In the recent case of SW v Chesnutt Skeoch Limited the Upper Tribunal considered whether the First-tier Tribunal (Housing and Property Chamber) had jurisdiction to consider reduction of an assured tenancy.

The case concerned an application for payment of rent arrears and losses following termination of an assured tenancy. The tenant initially argued that the tenancy agreement was voidable owing to the tenant’s lack of capacity to enter into the tenancy agreement. On the morning of the hearing the tenant’s representative did not insist on that argument and instead sought to reduce the tenancy agreement on the basis of facility and circumvention.

What is facility and circumvention? This is the principle that a party should not to be bound by a contract if he was too weak due to ill-health or otherwise to resist undue pressure from another.

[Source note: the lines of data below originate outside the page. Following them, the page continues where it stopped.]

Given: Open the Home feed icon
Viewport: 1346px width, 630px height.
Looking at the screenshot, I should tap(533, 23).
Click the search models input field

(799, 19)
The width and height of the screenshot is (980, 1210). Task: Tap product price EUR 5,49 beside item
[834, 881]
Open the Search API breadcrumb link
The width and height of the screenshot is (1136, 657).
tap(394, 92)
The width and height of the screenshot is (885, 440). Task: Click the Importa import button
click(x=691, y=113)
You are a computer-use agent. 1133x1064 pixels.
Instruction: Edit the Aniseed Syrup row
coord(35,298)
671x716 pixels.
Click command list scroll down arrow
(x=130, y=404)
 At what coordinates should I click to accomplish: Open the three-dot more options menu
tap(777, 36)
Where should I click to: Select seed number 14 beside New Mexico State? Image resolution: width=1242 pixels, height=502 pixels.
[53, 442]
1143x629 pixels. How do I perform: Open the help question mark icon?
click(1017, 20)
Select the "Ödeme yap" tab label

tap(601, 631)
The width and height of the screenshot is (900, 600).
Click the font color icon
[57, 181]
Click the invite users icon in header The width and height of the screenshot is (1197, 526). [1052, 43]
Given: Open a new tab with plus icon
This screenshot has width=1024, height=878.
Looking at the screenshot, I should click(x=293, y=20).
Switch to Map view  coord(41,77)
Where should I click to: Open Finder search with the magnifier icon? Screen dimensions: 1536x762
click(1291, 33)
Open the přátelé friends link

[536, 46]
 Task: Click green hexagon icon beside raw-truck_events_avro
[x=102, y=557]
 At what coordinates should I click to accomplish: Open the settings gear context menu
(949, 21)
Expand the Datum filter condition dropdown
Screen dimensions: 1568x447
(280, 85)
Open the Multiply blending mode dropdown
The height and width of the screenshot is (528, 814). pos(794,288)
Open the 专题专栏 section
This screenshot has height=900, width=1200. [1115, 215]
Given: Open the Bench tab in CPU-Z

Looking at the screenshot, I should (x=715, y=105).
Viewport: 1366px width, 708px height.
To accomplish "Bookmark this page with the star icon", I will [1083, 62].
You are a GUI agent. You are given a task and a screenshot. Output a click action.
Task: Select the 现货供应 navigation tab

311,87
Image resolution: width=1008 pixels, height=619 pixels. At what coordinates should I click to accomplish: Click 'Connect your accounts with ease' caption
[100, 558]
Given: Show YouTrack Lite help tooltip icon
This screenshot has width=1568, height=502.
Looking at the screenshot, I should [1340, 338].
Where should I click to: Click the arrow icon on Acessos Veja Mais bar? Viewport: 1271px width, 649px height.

The First-tier Tribunal (Housing and Property Chamber) determined that it did not have jurisdiction to consider reduction and that even if it did have jurisdiction an application for reduction had not been properly made. An order for payment was granted in favour of the landlord.

The tenant appealed to the Upper Tribunal which upheld the decision of the First-tier Tribunal on the basis that no valid application for reduction had been made.

Can a lease be reduced by the First-tier Tribunal?

The Upper Tribunal but did not make a conclusive decision either way determining that it will be for the First-tier Tribunal to consider based on the individual circumstances of a case whether or not it has jurisdiction. Nonetheless, it did assert that the legislation transferring the functions and jurisdiction of the sheriff court to the First-tier Tribunal (Housing and Property Chamber) is “potentially wide enough to cover a wide jurisdiction” and “invites a wide, inclusive approach”.

While this issue has not been conclusively determined, it is likely such applications will now be attempted before the First- tier Tribunal given the free nature of the process in comparison to the sheriff court.